Monday, February 14, 2011

Life As a Random Dynamical System


Motivated by two parts curiosity and one part politeness, I recently attended a math lecture ("On Knudsen's Law for an Irrational Triangular Billiard") given by a colleague of my husband, Benoit. 

Though it wasn't hell, I didn't understand one lick of the math. But I did understand the premise. It was about the movement of low-density gas particles through a pipe, and whether or not that movement can be predictable.
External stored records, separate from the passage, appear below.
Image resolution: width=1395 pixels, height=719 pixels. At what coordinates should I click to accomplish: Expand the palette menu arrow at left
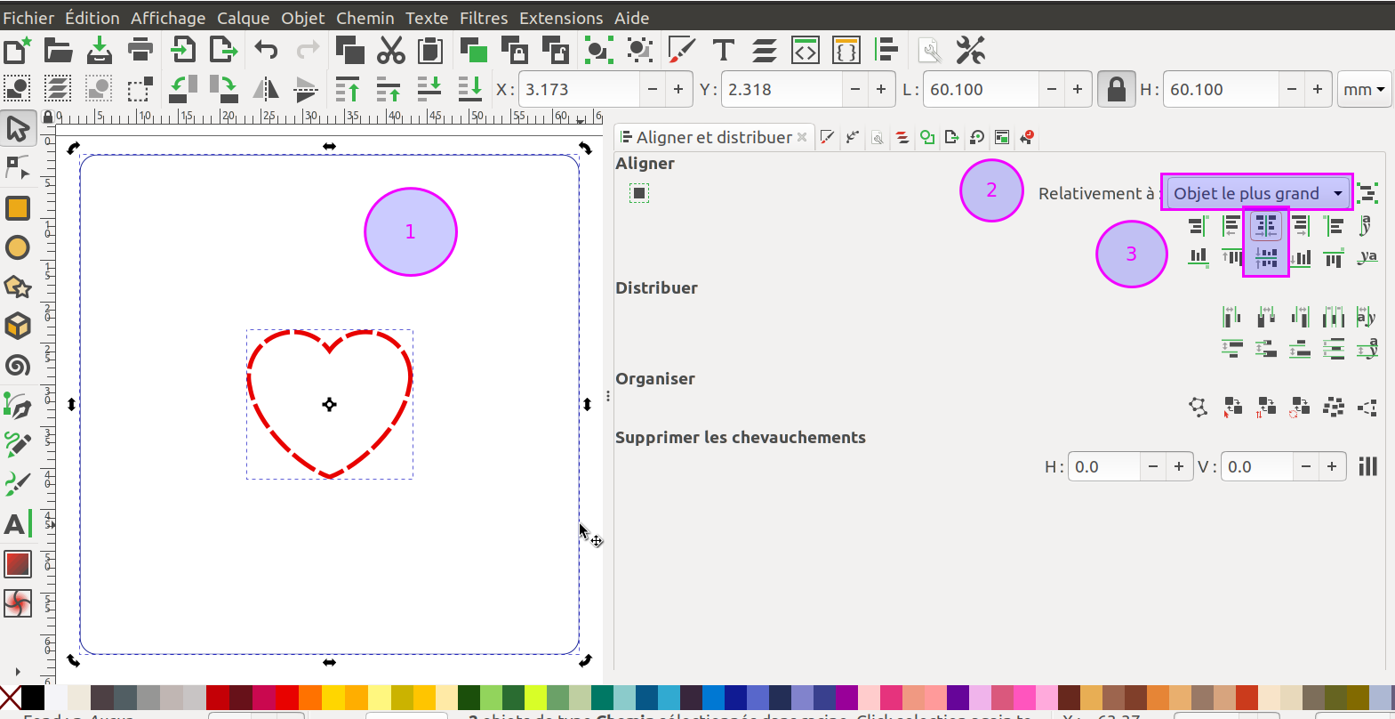pyautogui.click(x=17, y=672)
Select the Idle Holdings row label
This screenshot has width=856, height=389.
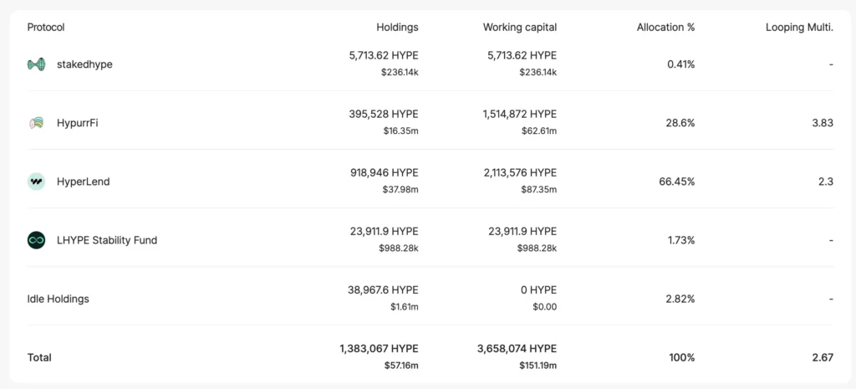pos(58,299)

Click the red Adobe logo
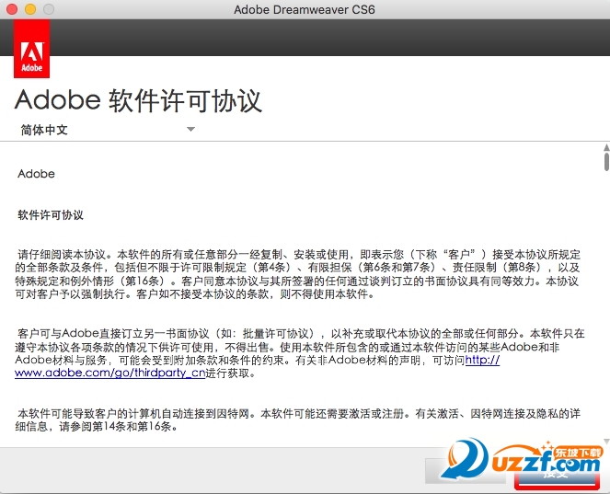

It's good image to start this blog with, because I've been bouncing around my whole life, ricocheting from place to place, just like today’s low-density gas particles (which gives irony to my mother's oft-repeated plaint regarding yours truly: "Will you just settle down? You're like a fart on a griddle").
Round and round and round they go,
where they end up, only math nerds know.

In my defense, it's at least partially her fault. By the age of 7, I'd already moved three times and lived in three states. I was born in Alaska, a military brat. My dad was in the Air Force. When I was three, we were transferred to Delaware. (Yes, people really do live in Delaware. Some of them even live to tell the tale.) A couple years later, as a consequence of divorce, my mother took me and my sister to live with my grandparents in Vallejo, California.

The carrier-pigeon pattern had been initiated.   
O, the ominous innocence of childhood!

In Vallejo, my mother got a job on Mare Island, a military base. Me and my sister went to school on base with a bunch of other military brats. In fact, because of the transitory lives of military families, the Mare Island school was in session for sporadic periods of time year-round. It’s called the 45-15 plan: You go to school for 45 days, then you get 15 days off. No summer break. 

The problem was that neither me nor my little sister nor my stressed-out single mom could keep it straight. There were more than a few times when me and my sister were dropped off at school, only to find that school was closed. We’d play on the monkey bars for a while and then wander down a path toward a nursery, where they’d take us in for the day and call our mom to have her pick us up after work. It was the antithesis of being a latchkey kid: Instead of showing up to an empty house after school, we were showing up to an empty school after leaving the house. 

Is it any wonder I'm a drifter?

Googled "Mare Island" and found this. I'm 90% sure
this is the nursery I went to when school was deserted.
My mom loves a man in a uniform, so it was only a matter of time before her good looks and sassy charms hooked her a naval commander: my future stepdad, Joe Moran. Great guy, great dad, God rest him. 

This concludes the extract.